On April 17, the Centre assured the Supreme Court that it would refrain from denotifying waqf properties, including those recognized as waqf by user, and would not make appointments to the central waqf council and boards until May 5. On May 15, Mehta informed the apex court that the Centre had previously assured that no waqf properties, including those established via waqf by user, would be denotified.

The Centre has opposed the apex court’s suggestion to issue an interim order against the denotification of waqf properties, including waqf by user, and to halt the inclusion of non-Muslims in the central waqf councils and boards. On April 25, the Union Ministry of Minority Affairs submitted a comprehensive 1,332-page affidavit defending the amended Waqf Act of 2025 and opposed any “blanket stay” imposed by the court on a “law having presumption of constitutionality passed by Parliament.”
On Friday, the Supreme Court declined to consider new petitions questioning the constitutional validity of the Waqf (Amendment) Act, 2025. A bench led by Chief Justice B R Gavai and Justice Augustine George Masih noted that many individuals seem eager to gain media attention through these filings. The Court indicated that it would address the pending matter during the scheduled hearing on May 20 and would focus on the issue of interim relief at that time.

During the hearing, Solicitor General Tushar Mehta, representing the Centre, opposed the continuous submission of pleas against the Act, stating that there shouldn’t be an “endless” stream of challenges. One petitioner explained that he had submitted his case on April 8 and rectified the issues raised by the apex court registry by April 15, yet his petition had not been scheduled for a hearing. Chief Justice Gavai remarked on the tendency for individuals to seek publicity.

When the petitioner asked for his case to be combined with the existing petitions, the bench replied that they would resolve the matter as planned, subsequently dismissing it. Another similar plea was also dismissed without further consideration. A request from the petitioner to join the ongoing proceedings was met with the Chief Justice’s comment that the court already had “too many intervenors.” On April 17, the Supreme Court had decided to limit its focus to just five of the numerous petitions submitted regarding the Act. The discussions were slated to resume on May 15 before the bench comprising the Chief Justice and Justice Masih.
The bench announced it would hear arguments on May 20 concerning interim directions on three key issues regarding waqf properties. The first issue pertains to the authority to denotify properties that have been declared as waqf by courts, waqf-by-user, or waqf by deed.

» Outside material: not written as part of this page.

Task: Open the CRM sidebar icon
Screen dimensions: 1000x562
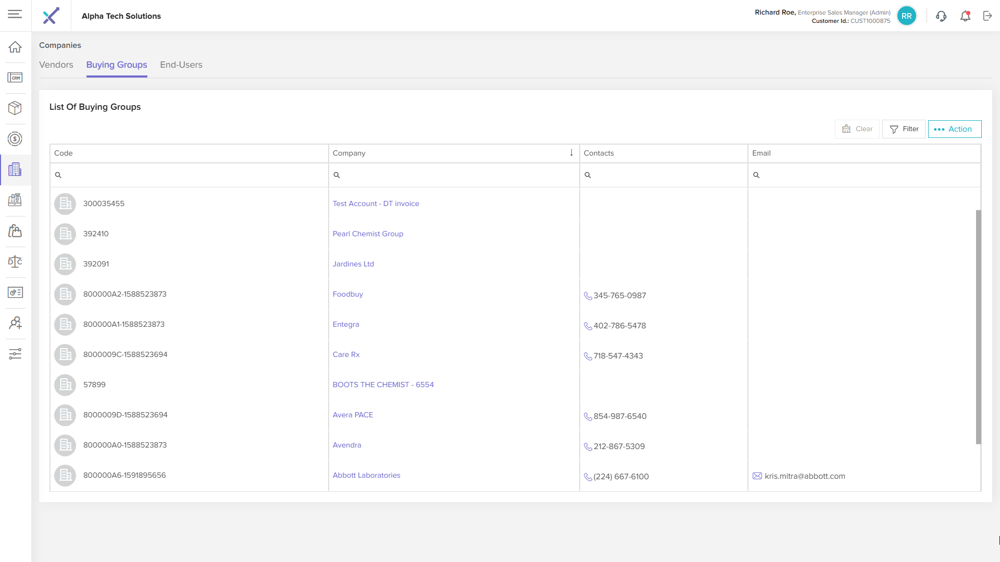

The second issue raised by petitioners involves the composition of state waqf boards and the Central Waqf Council, asserting that only Muslims should operate these organizations, except for ex-officio members. The third issue concerns a provision stating that a waqf property will not be classified as waqf if the collector finds it to be government land following an inquiry.

On April 17, the Centre guaranteed the Supreme Court that it would refrain from denotifying waqf properties, including those classified as waqf by user or appointing members to the central waqf council and boards until May 5. Counsel Mehta informed the apex court on May 15 that the Centre’s assurance of not denotifying waqf properties still stands. The Centre opposed the Supreme Court’s suggestion to issue an interim order to halt the denotification of waqf properties, particularly those identified as waqf by user, and to prevent the inclusion of non-Muslims in the councils and boards. On April 25, the Union Ministry of Minority Affairs submitted a preliminary 1,332-page affidavit supporting the amended Waqf Act of 2025 and contested any form of “blanket stay” by the court on a law presumed to be constitutional, having been passed by Parliament.